▶ **WORK INSTRUCTIONS**
What is needed is an exact transcription of every record below.
□ □ □ □ □ □ □
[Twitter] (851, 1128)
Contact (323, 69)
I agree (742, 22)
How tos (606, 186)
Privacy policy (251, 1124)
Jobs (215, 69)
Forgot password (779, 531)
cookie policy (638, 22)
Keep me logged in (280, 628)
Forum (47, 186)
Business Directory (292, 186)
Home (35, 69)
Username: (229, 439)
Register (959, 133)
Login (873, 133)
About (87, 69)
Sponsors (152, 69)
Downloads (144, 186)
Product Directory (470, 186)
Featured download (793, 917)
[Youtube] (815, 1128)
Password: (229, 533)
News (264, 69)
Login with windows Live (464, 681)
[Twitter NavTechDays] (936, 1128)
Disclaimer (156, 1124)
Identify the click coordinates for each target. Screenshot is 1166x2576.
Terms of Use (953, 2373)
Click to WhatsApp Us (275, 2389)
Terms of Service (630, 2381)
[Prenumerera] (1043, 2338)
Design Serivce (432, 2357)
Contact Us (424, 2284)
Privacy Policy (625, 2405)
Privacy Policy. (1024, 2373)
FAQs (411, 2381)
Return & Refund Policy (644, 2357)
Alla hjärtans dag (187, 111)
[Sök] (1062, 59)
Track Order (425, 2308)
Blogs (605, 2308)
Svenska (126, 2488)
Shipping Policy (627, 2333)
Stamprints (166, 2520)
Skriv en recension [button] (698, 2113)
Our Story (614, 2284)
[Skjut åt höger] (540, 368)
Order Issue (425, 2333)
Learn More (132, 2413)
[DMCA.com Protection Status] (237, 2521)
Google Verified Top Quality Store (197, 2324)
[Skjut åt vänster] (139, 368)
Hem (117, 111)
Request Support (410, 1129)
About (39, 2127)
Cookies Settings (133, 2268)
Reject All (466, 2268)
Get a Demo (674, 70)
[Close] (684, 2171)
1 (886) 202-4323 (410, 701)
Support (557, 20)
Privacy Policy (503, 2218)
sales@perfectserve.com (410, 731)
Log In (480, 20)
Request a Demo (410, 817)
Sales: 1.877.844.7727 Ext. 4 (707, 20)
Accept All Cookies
□ □ □ □ □ □ □
▶ **THE COMPLETED TASK**
[Twitter] (851, 1128)
Contact (323, 69)
I agree (742, 22)
How tos (606, 186)
Privacy policy (251, 1124)
Jobs (215, 69)
Forgot password (779, 531)
cookie policy (638, 22)
Keep me logged in (280, 628)
Forum (47, 186)
Business Directory (292, 186)
Home (35, 69)
Username: (229, 439)
Register (959, 133)
Login (873, 133)
About (87, 69)
Sponsors (152, 69)
Downloads (144, 186)
Product Directory (470, 186)
Featured download (793, 917)
[Youtube] (815, 1128)
Password: (229, 533)
News (264, 69)
Login with windows Live (464, 681)
[Twitter NavTechDays] (936, 1128)
Disclaimer (156, 1124)
Identify the click coordinates for each target. Screenshot is 1166x2576.
Terms of Use (953, 2373)
Click to WhatsApp Us (275, 2389)
Terms of Service (630, 2381)
[Prenumerera] (1043, 2338)
Design Serivce (432, 2357)
Contact Us (424, 2284)
Privacy Policy (625, 2405)
Privacy Policy. (1024, 2373)
FAQs (411, 2381)
Return & Refund Policy (644, 2357)
Alla hjärtans dag (187, 111)
[Sök] (1062, 59)
Track Order (425, 2308)
Blogs (605, 2308)
Svenska (126, 2488)
Shipping Policy (627, 2333)
Stamprints (166, 2520)
Skriv en recension [button] (698, 2113)
Our Story (614, 2284)
[Skjut åt höger] (540, 368)
Order Issue (425, 2333)
Learn More (132, 2413)
[DMCA.com Protection Status] (237, 2521)
Google Verified Top Quality Store (197, 2324)
[Skjut åt vänster] (139, 368)
Hem (117, 111)
Request Support (410, 1129)
About (39, 2127)
Cookies Settings (133, 2268)
Reject All (466, 2268)
Get a Demo (674, 70)
[Close] (684, 2171)
1 (886) 202-4323 (410, 701)
Support (557, 20)
Privacy Policy (503, 2218)
sales@perfectserve.com (410, 731)
Log In (480, 20)
Request a Demo (410, 817)
Sales: 1.877.844.7727 Ext. 4 (707, 20)
Accept All Cookies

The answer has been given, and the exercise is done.